KMart's death marked the end of an era of affordable "luxuries"

 

Picture this: It's the end of the year 2014 and a family of four - a widow with her three children - needs clothes for their new jobs and for back to school, respectively. After having been houseless for a couple months, the family's resources are very, very limited, but at least housing is not the top concern. Sometimes filling the gas tank of the white van feels like splurging, the same few outfits on rotation have started to draw attention from school bullies, and the office work environment has standards that resemble a suburban PTA meeting. After paying rent for the small bedroom they all share, a trip to KMart can be approached cautiously.

"We'll only get what I need for work," the mother reprimanded when her children asked for toys, for a new plushie, for a box of crayons, for a new pair of jeans.

It's been over ten years, and I think that I still have a blouse that my mother bought for herself around that time. I only got clothes when she got bored of them, at least for the time when she and I were the same size, but that's besides the point right now. For $70 we could get a few new outfits to replace the old clothes that no longer fit my ever-growing siblings. A pair of new earrings that reflected the faint winter sunlight and made my mother's ears look like it had little diamonds felt like the height of luxury.

Simply being able to go to KMart and buy a new pair of jeans when needed felt luxurious, even with my low-paying job as a server. Some days I couldn't believe that I was getting new jeans (!!!), as in, I was removing the labels and the tags the factory put on them, and not new-to-me that I found in the second-hand table at the remate on a Sunday morning. New, good quality, denim jeans (and jeggings because it was 2014-2016) made me feel like the access to nice clothes was everything.

Now that I'm older, I realize that so much more needs to be done for people to afford decent clothing and accessories, starting with the environments where those things are made. I still grieve the absence of KMart sometimes.

picture found online that inspired this blog post; apologies for the poor quality, this has likely been shared as a screenshot many times.
But it's not just KMart. 

If you're old enough, you may remember Payless, the shoe store where you could get a pair of shoes for about $10. For a teenager whose mother likely has a shopping addiction, only gave me her hand-me-downs for years (clothes, shoes, hair products), and told me to use what I needed from her closet rather than getting me my own things, stores like KMart, Payless, the 99-Cent Store, and such, were my salvation many times.

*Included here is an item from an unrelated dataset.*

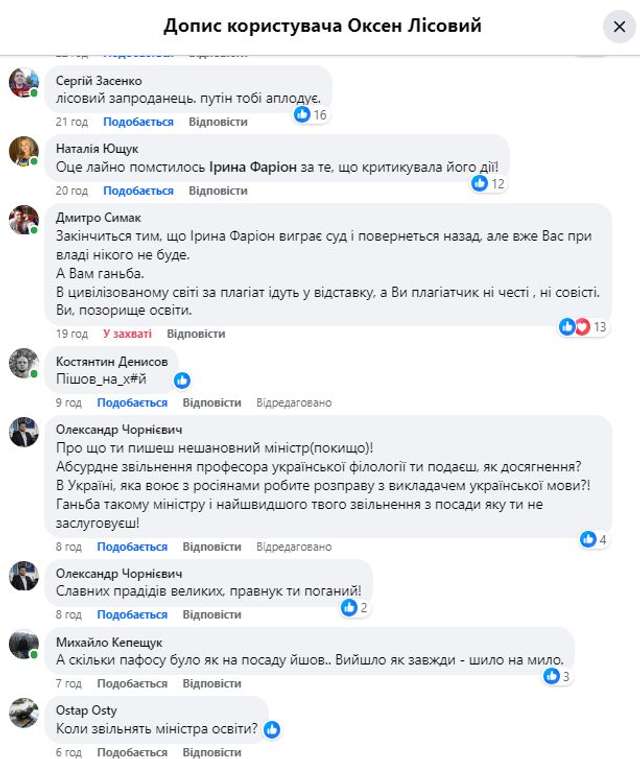Click like icon next to Костянтин Денисов's comment

182,380
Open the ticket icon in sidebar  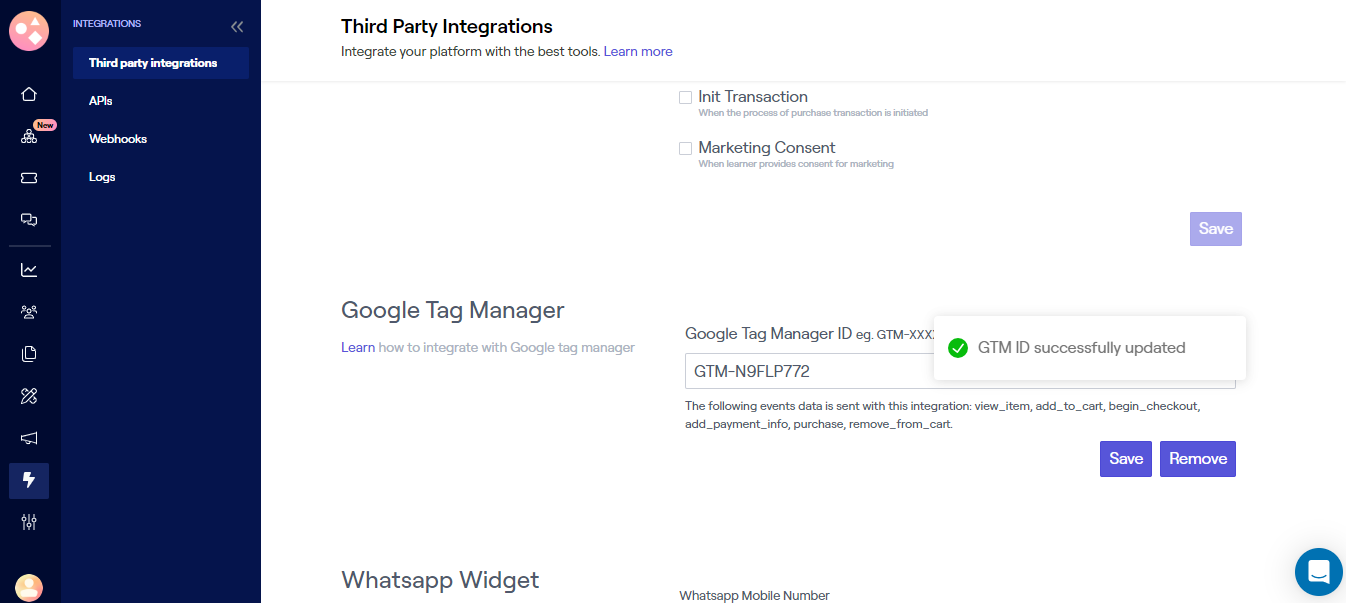tap(29, 178)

Things as simple as new jeans, a gray crop top, running shoes, a bottle of curly hair cream, and a red lipstick - all bought in secret with the money I saved - got me feeling like I was balling. But I probably didn't even spend over $50 in all that. After KMart and Payless shut down in my town, I could only see the prices in the remaining stores rise, and when I needed to get something, the emptiness in my wallet felt heavier than before.

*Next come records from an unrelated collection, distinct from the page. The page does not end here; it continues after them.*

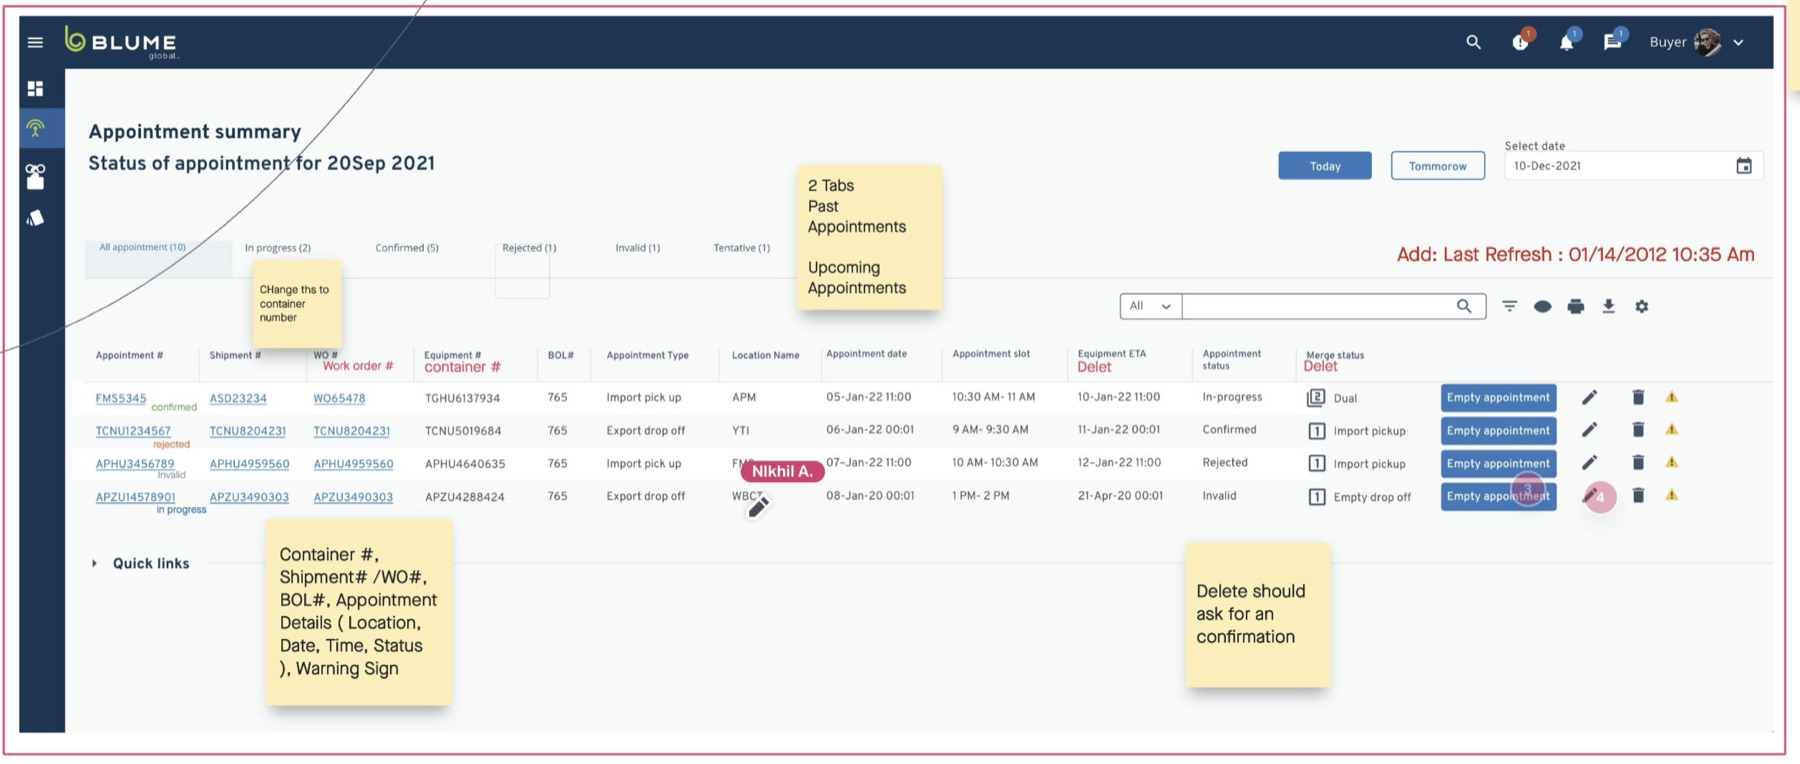Open shipment link ASD23234
The width and height of the screenshot is (1800, 764).
238,398
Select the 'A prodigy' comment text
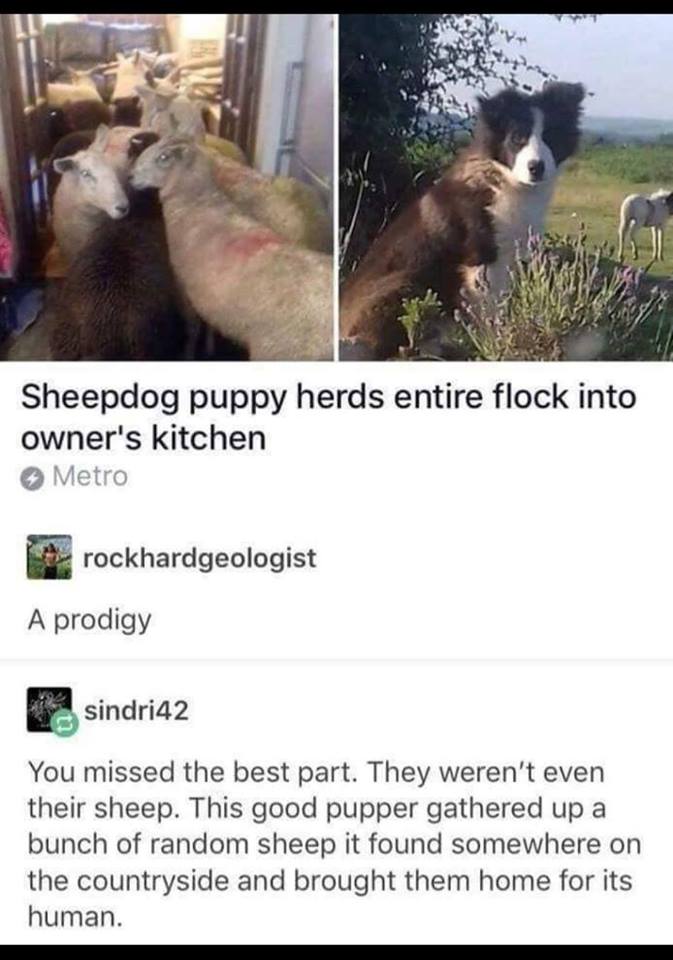Viewport: 673px width, 960px height. click(89, 620)
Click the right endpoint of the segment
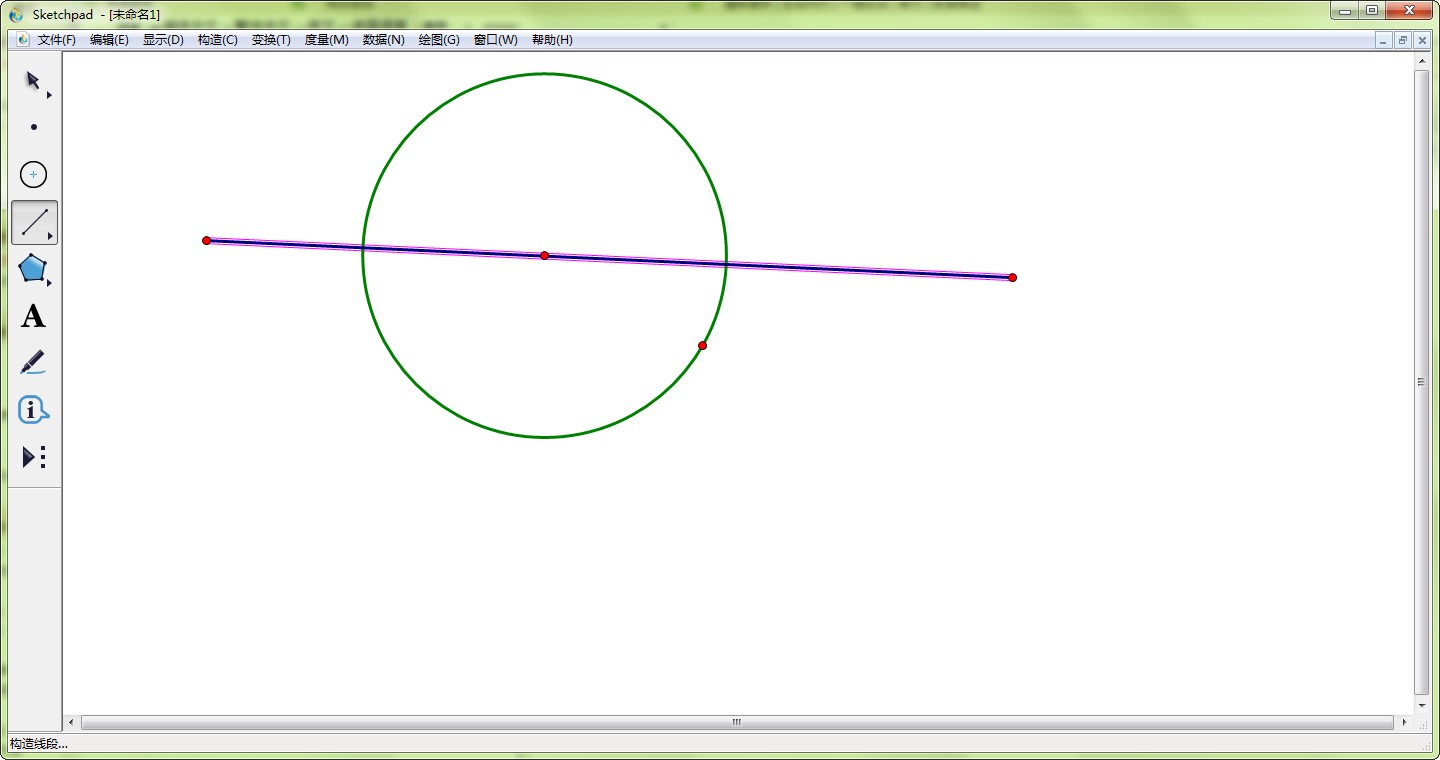1440x760 pixels. [x=1012, y=277]
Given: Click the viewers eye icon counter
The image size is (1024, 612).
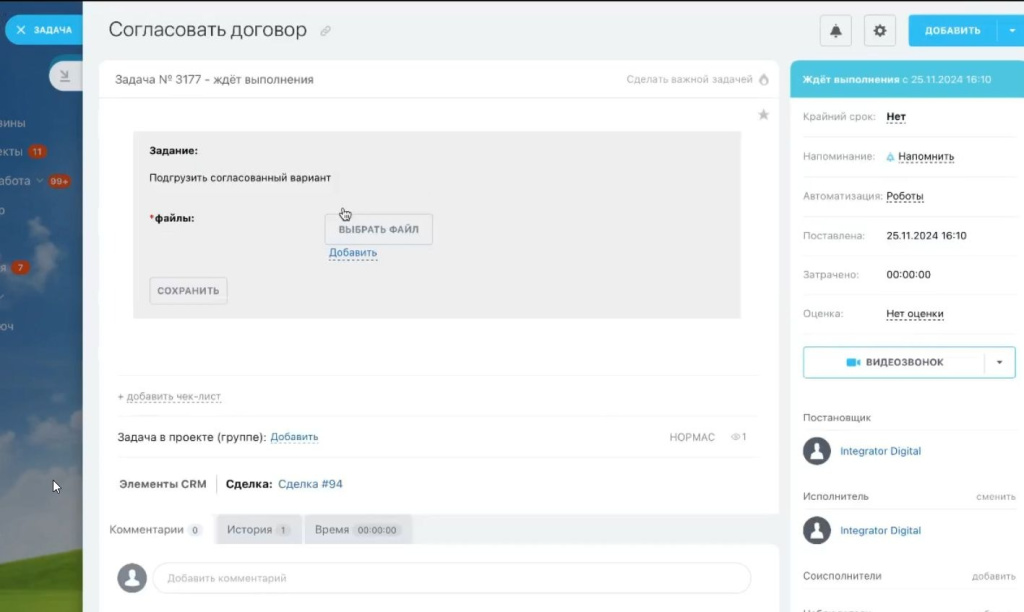Looking at the screenshot, I should pyautogui.click(x=738, y=437).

Many of the things that I considered small luxuries at the time, and now I know are basic things in a quality bracket higher than what I was used to were made accessible because of the variety in stores. We know these things I mentioned are not luxuries, per se, but the stores competing with each other made them aim to please the clientele. If I couldn't afford a new backpack at Sears, I'd check Walmart, then move to Ross or to KMart until I found a backpack that felt durable enough to last me until graduation.

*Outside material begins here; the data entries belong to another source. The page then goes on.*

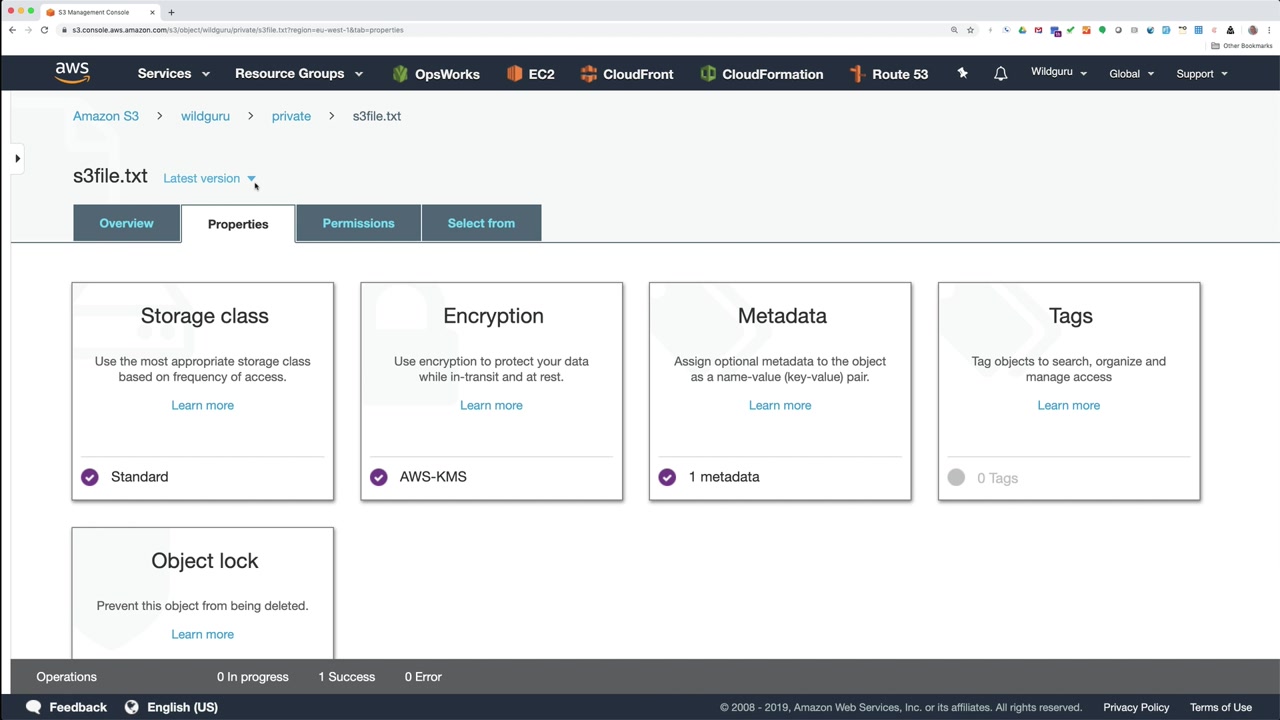Open the Route 53 shortcut icon
The image size is (1280, 720).
(857, 74)
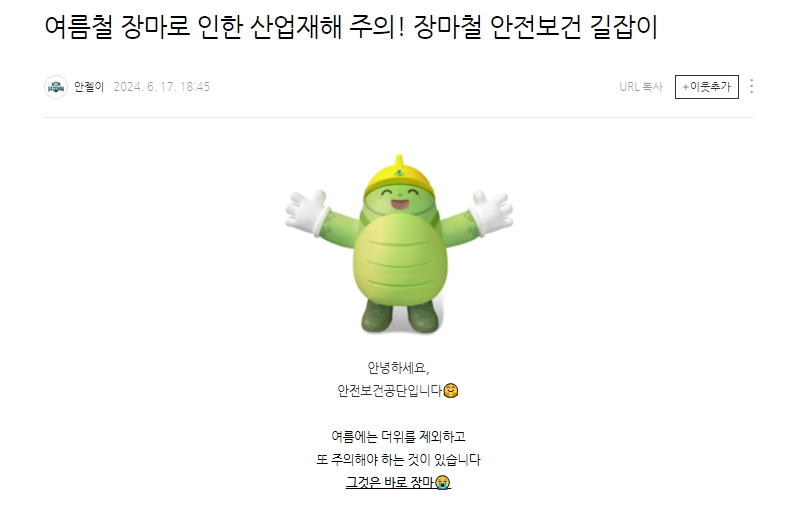Click the greeting line 안녕하세요
Image resolution: width=795 pixels, height=526 pixels.
coord(399,367)
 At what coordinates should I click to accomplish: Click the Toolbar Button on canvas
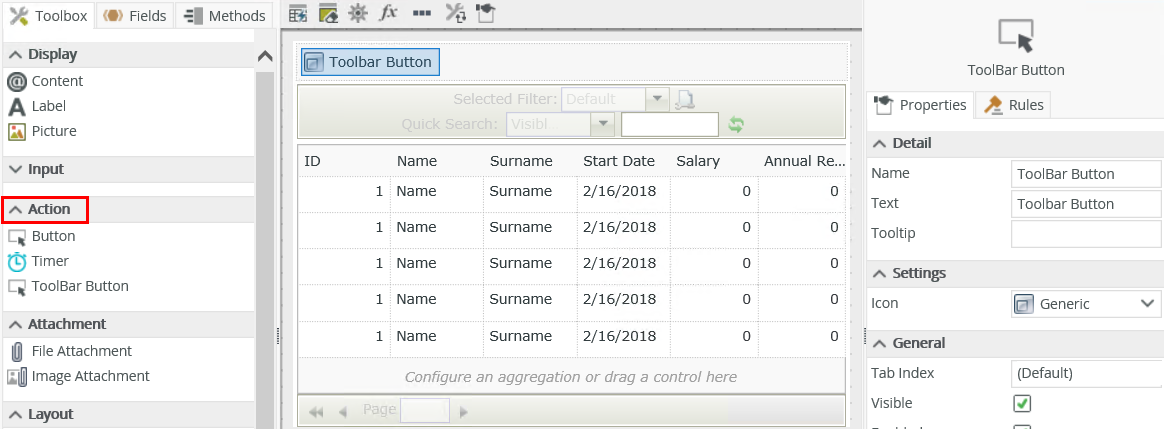point(370,62)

I didn't get to go to Toys-R-Us nor to fly with Spirit but I've heard the stories. My former classmates recall being kids, roaming the aisles looking for their Christmas or birthday presents while their parents tried to live with normalcy during the 2008 market crash. The Spirit flights with their questionable accommodations, per some videos I watched before the 2020 lockdown, gave people the freedom to check the parades in New Orleans, to take their families to an out-of-satte theme park every year, or to visit family members and meet online friends in person

 Neither Toys-R-Us or Spirit or KMart were luxury brands, but they gave many of us the luxury of access to things that we'd seen only our classmates with rich parents could get: being able to get more than only socks for Christmas (not a jab, I love socks as gifts), air travel for leisure, emerging from the store with a couple bags filled with clothing and school supplies. While many of us lived in poverty, goods- and service-providers such as these (and the ones in the picture included) allowed us to not feel like French peasants in modern times, and to present ourselves OK enough in a society that always wants us to pay more for the basic necessities.